___ INPUT MATERIAL ___

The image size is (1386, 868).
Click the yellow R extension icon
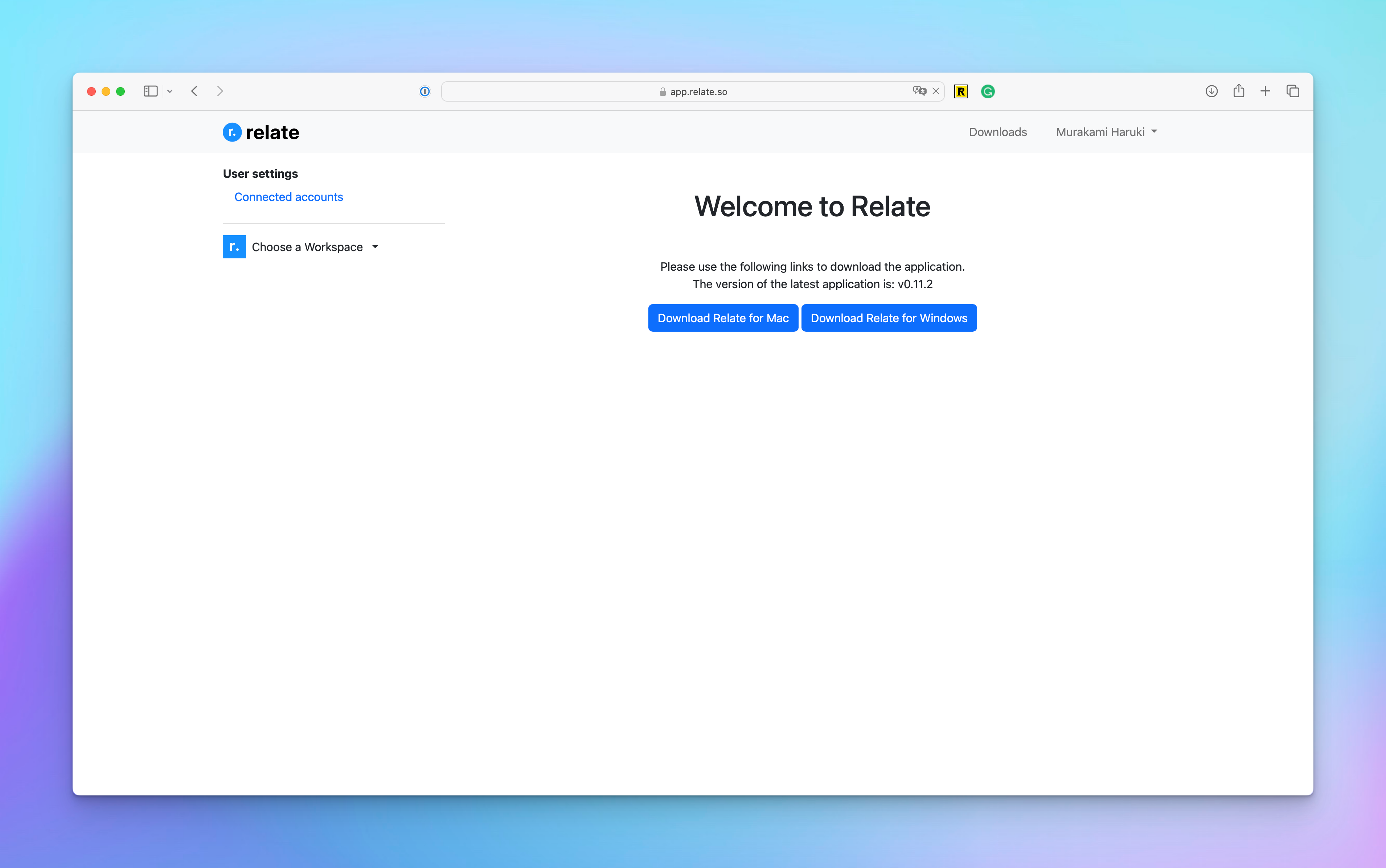961,91
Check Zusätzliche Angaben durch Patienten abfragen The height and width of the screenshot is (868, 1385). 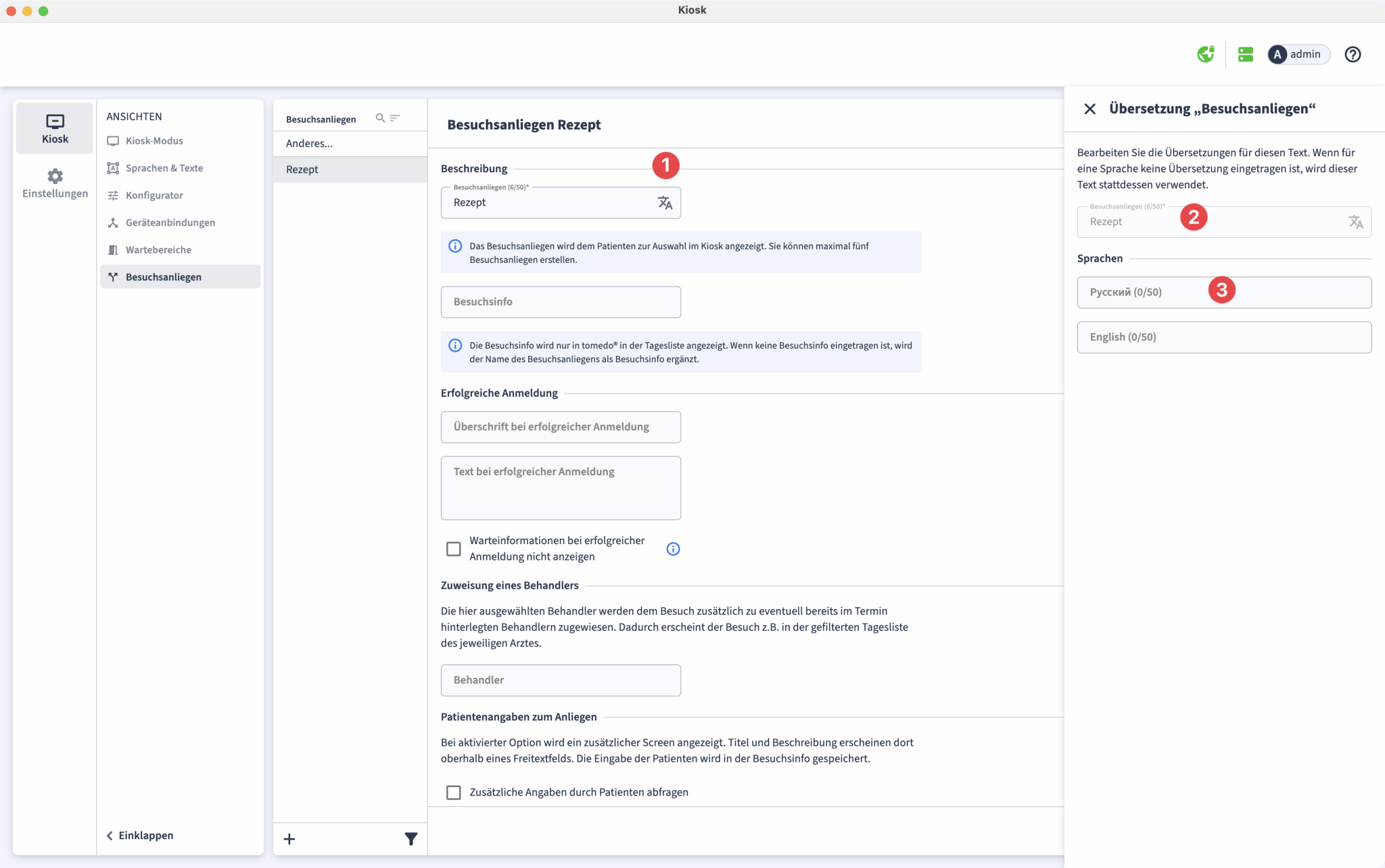pos(453,792)
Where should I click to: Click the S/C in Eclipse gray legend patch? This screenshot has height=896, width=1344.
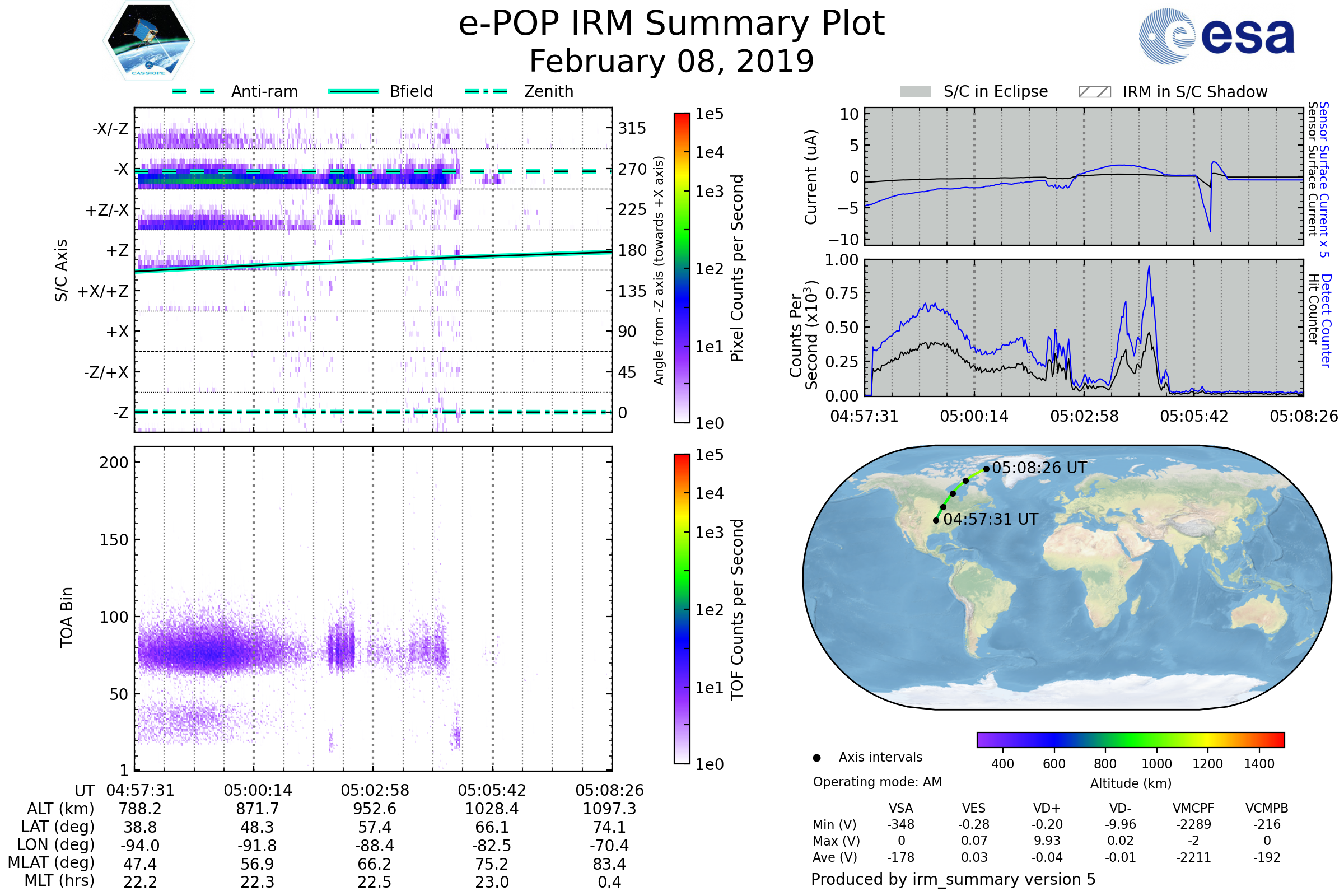click(x=915, y=92)
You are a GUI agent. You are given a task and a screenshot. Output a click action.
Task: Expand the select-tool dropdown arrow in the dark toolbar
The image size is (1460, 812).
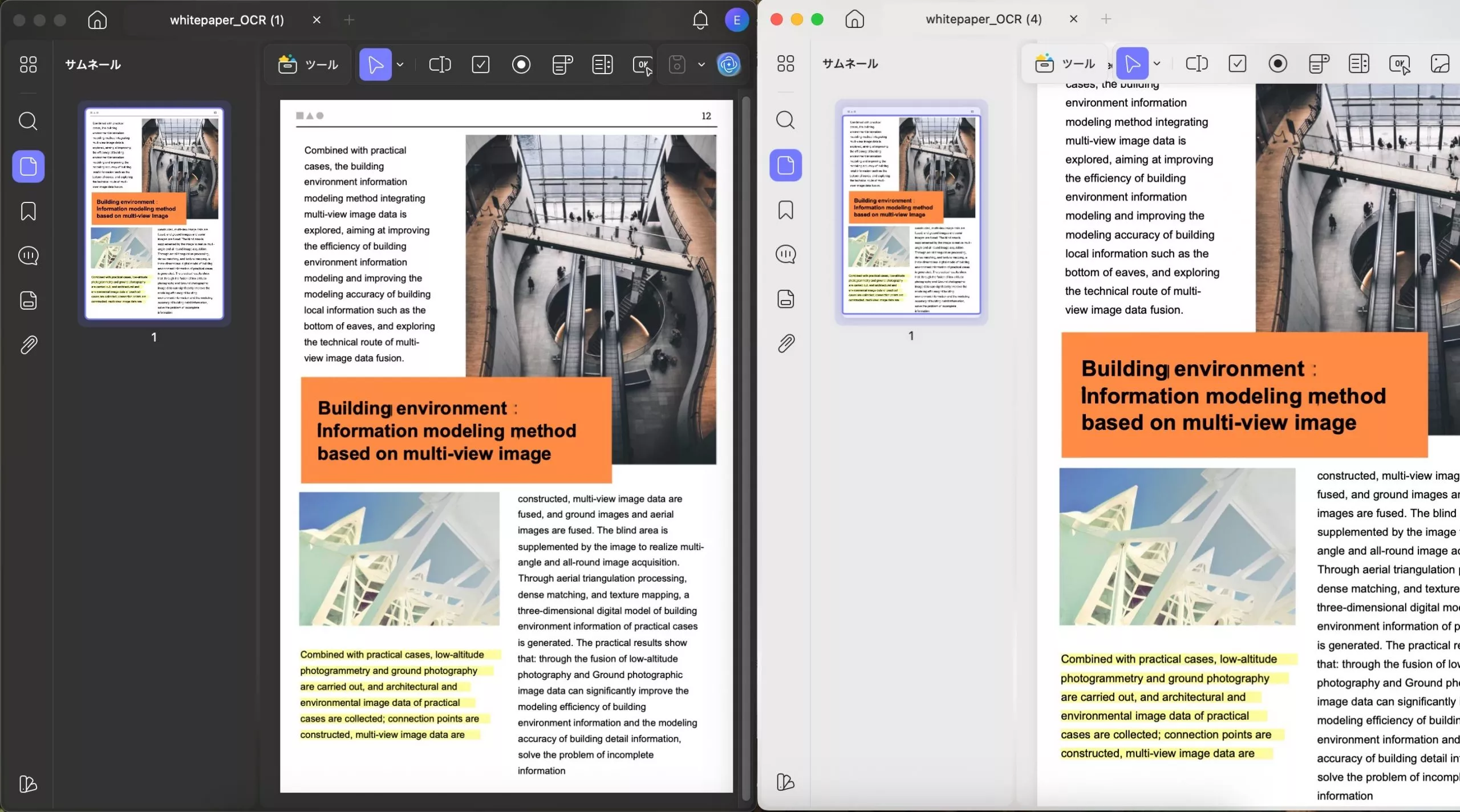point(400,65)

___

Which lines run from the one containing "Where should I" to the end of the data above? Set down those lines exactly, and only those, without any pictures.

Where should I click to: Click the S/C in Eclipse gray legend patch? This screenshot has height=896, width=1344.
click(x=915, y=92)
You are a GUI agent. You are given a task and a screenshot. Output a click action.
Task: Expand the select-tool dropdown arrow in the dark toolbar
The image size is (1460, 812).
point(400,65)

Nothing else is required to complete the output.